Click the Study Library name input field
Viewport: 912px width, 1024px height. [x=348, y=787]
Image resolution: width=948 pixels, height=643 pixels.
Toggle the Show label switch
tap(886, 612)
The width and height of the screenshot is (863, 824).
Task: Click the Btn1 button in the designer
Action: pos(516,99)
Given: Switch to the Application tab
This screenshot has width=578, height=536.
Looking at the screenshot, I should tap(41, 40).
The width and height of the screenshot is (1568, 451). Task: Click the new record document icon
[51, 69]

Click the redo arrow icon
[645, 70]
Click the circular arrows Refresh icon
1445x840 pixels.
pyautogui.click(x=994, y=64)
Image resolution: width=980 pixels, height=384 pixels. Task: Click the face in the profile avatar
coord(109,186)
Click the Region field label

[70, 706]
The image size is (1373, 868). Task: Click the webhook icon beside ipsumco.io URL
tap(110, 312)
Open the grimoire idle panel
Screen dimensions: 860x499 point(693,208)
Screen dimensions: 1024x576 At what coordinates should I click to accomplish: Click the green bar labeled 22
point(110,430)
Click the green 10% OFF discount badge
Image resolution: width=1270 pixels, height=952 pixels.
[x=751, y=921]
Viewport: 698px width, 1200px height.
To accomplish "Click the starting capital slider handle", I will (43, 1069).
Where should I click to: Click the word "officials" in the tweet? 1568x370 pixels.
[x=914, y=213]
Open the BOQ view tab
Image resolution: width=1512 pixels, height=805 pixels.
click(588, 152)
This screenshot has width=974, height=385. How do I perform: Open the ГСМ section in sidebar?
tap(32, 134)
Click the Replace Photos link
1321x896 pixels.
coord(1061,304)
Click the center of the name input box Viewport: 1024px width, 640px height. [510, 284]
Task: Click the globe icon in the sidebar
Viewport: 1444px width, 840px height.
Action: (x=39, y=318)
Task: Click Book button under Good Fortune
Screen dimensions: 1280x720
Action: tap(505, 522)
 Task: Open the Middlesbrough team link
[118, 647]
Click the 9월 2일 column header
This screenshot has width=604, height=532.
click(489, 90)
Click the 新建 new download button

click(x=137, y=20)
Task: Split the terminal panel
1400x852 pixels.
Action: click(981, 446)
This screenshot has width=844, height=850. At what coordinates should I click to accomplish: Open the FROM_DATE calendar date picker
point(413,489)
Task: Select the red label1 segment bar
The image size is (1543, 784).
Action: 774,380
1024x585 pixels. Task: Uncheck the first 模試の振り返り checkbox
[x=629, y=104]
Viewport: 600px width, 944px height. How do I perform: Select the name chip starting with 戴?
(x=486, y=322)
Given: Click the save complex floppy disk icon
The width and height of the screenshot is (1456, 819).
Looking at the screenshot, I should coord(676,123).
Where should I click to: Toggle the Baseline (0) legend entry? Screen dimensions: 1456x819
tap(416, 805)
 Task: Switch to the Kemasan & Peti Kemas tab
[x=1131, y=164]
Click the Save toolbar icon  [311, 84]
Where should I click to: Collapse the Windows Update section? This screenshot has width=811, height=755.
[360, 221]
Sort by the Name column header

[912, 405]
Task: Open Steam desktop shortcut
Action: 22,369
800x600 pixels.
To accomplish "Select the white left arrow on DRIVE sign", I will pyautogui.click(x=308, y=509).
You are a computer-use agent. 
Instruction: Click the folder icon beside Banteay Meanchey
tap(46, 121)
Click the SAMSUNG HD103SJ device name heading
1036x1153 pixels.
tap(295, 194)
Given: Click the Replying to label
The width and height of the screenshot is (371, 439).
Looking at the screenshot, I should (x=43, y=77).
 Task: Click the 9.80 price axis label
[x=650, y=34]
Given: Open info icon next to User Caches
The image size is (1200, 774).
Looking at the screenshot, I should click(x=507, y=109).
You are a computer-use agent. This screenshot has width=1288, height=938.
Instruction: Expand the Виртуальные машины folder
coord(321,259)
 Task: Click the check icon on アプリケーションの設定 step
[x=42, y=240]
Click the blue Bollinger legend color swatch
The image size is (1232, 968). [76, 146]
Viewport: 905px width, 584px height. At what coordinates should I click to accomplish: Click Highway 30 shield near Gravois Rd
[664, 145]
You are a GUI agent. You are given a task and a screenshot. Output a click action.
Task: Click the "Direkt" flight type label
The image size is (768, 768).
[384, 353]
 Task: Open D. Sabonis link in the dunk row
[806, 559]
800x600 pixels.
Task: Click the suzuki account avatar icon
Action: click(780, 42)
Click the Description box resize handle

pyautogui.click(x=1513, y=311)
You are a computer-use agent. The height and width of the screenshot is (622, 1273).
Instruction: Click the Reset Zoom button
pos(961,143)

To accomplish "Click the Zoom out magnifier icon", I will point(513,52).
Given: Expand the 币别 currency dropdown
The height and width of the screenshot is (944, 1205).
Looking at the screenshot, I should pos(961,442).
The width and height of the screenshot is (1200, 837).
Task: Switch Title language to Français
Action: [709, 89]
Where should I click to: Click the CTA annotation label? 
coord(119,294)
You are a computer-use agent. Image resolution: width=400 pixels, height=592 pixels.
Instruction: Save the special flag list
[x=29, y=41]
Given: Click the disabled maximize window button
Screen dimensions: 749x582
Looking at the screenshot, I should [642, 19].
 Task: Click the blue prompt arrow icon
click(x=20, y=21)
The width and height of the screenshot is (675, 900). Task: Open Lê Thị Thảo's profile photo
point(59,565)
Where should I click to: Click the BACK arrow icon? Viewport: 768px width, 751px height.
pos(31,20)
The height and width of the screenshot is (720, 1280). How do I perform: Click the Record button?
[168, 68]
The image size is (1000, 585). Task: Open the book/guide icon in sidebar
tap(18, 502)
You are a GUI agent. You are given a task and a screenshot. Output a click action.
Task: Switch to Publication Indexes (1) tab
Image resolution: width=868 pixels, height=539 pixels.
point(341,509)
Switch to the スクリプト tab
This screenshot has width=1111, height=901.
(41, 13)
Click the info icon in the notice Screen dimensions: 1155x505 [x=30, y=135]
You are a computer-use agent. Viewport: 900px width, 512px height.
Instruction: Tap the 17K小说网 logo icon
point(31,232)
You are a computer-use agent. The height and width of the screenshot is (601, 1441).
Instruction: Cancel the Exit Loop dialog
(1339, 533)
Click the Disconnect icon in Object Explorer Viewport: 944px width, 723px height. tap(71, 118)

....

_What is expected:_
Copy every one of the rows above word for word.

_Final answer:_
Click the Study Library name input field
Viewport: 912px width, 1024px height. [x=348, y=787]
Image resolution: width=948 pixels, height=643 pixels.
Toggle the Show label switch
tap(886, 612)
The width and height of the screenshot is (863, 824).
Task: Click the Btn1 button in the designer
Action: pos(516,99)
Given: Switch to the Application tab
This screenshot has width=578, height=536.
Looking at the screenshot, I should tap(41, 40).
The width and height of the screenshot is (1568, 451). Task: Click the new record document icon
[51, 69]

Click the redo arrow icon
[645, 70]
Click the circular arrows Refresh icon
1445x840 pixels.
pyautogui.click(x=994, y=64)
Image resolution: width=980 pixels, height=384 pixels. Task: Click the face in the profile avatar
coord(109,186)
Click the Region field label

[70, 706]
The image size is (1373, 868). Task: Click the webhook icon beside ipsumco.io URL
tap(110, 312)
Open the grimoire idle panel
Screen dimensions: 860x499 point(693,208)
Screen dimensions: 1024x576 At what coordinates should I click to accomplish: Click the green bar labeled 22
point(110,430)
Click the green 10% OFF discount badge
Image resolution: width=1270 pixels, height=952 pixels.
[x=751, y=921]
Viewport: 698px width, 1200px height.
To accomplish "Click the starting capital slider handle", I will (43, 1069).
Where should I click to: Click the word "officials" in the tweet? 1568x370 pixels.
[x=914, y=213]
Open the BOQ view tab
Image resolution: width=1512 pixels, height=805 pixels.
click(588, 152)
This screenshot has width=974, height=385. How do I perform: Open the ГСМ section in sidebar?
tap(32, 134)
Click the Replace Photos link
1321x896 pixels.
coord(1061,304)
Click the center of the name input box Viewport: 1024px width, 640px height. [510, 284]
Task: Click the globe icon in the sidebar
Viewport: 1444px width, 840px height.
Action: (x=39, y=318)
Task: Click Book button under Good Fortune
Screen dimensions: 1280x720
Action: tap(505, 522)
 Task: Open the Middlesbrough team link
[118, 647]
Click the 9월 2일 column header
This screenshot has width=604, height=532.
click(489, 90)
Click the 新建 new download button

click(x=137, y=20)
Task: Split the terminal panel
1400x852 pixels.
Action: click(981, 446)
This screenshot has width=844, height=850. At what coordinates should I click to accomplish: Open the FROM_DATE calendar date picker
point(413,489)
Task: Select the red label1 segment bar
The image size is (1543, 784).
Action: 774,380
1024x585 pixels. Task: Uncheck the first 模試の振り返り checkbox
[x=629, y=104]
Viewport: 600px width, 944px height. How do I perform: Select the name chip starting with 戴?
(x=486, y=322)
Given: Click the save complex floppy disk icon
The width and height of the screenshot is (1456, 819).
Looking at the screenshot, I should coord(676,123).
Where should I click to: Toggle the Baseline (0) legend entry? Screen dimensions: 1456x819
tap(416, 805)
 Task: Switch to the Kemasan & Peti Kemas tab
[x=1131, y=164]
Click the Save toolbar icon  [311, 84]
Where should I click to: Collapse the Windows Update section? This screenshot has width=811, height=755.
[360, 221]
Sort by the Name column header

[912, 405]
Task: Open Steam desktop shortcut
Action: 22,369
800x600 pixels.
To accomplish "Select the white left arrow on DRIVE sign", I will pyautogui.click(x=308, y=509).
You are a computer-use agent. 
Instruction: Click the folder icon beside Banteay Meanchey
tap(46, 121)
Click the SAMSUNG HD103SJ device name heading
1036x1153 pixels.
tap(295, 194)
Given: Click the Replying to label
The width and height of the screenshot is (371, 439).
Looking at the screenshot, I should (x=43, y=77).
 Task: Click the 9.80 price axis label
[x=650, y=34]
Given: Open info icon next to User Caches
The image size is (1200, 774).
Looking at the screenshot, I should click(x=507, y=109).
You are a computer-use agent. This screenshot has width=1288, height=938.
Instruction: Expand the Виртуальные машины folder
coord(321,259)
 Task: Click the check icon on アプリケーションの設定 step
[x=42, y=240]
Click the blue Bollinger legend color swatch
The image size is (1232, 968). [76, 146]
Viewport: 905px width, 584px height. At what coordinates should I click to accomplish: Click Highway 30 shield near Gravois Rd
[664, 145]
You are a GUI agent. You are given a task and a screenshot. Output a click action.
Task: Click the "Direkt" flight type label
The image size is (768, 768).
[384, 353]
 Task: Open D. Sabonis link in the dunk row
[806, 559]
800x600 pixels.
Task: Click the suzuki account avatar icon
Action: click(780, 42)
Click the Description box resize handle

pyautogui.click(x=1513, y=311)
You are a computer-use agent. The height and width of the screenshot is (622, 1273).
Instruction: Click the Reset Zoom button
pos(961,143)

To accomplish "Click the Zoom out magnifier icon", I will point(513,52).
Given: Expand the 币别 currency dropdown
The height and width of the screenshot is (944, 1205).
Looking at the screenshot, I should pos(961,442).
The width and height of the screenshot is (1200, 837).
Task: Switch Title language to Français
Action: [709, 89]
Where should I click to: Click the CTA annotation label? 
coord(119,294)
You are a computer-use agent. Image resolution: width=400 pixels, height=592 pixels.
Instruction: Save the special flag list
[x=29, y=41]
Given: Click the disabled maximize window button
Screen dimensions: 749x582
Looking at the screenshot, I should [642, 19].
 Task: Click the blue prompt arrow icon
click(x=20, y=21)
The width and height of the screenshot is (675, 900). Task: Open Lê Thị Thảo's profile photo
point(59,565)
Where should I click to: Click the BACK arrow icon? Viewport: 768px width, 751px height.
pos(31,20)
The height and width of the screenshot is (720, 1280). How do I perform: Click the Record button?
[168, 68]
The image size is (1000, 585). Task: Open the book/guide icon in sidebar
tap(18, 502)
You are a GUI agent. You are given a task and a screenshot. Output a click action.
Task: Switch to Publication Indexes (1) tab
Image resolution: width=868 pixels, height=539 pixels.
point(341,509)
Switch to the スクリプト tab
This screenshot has width=1111, height=901.
(41, 13)
Click the info icon in the notice Screen dimensions: 1155x505 [x=30, y=135]
You are a computer-use agent. Viewport: 900px width, 512px height.
Instruction: Tap the 17K小说网 logo icon
point(31,232)
You are a computer-use agent. The height and width of the screenshot is (601, 1441).
Instruction: Cancel the Exit Loop dialog
(1339, 533)
Click the Disconnect icon in Object Explorer Viewport: 944px width, 723px height. tap(71, 118)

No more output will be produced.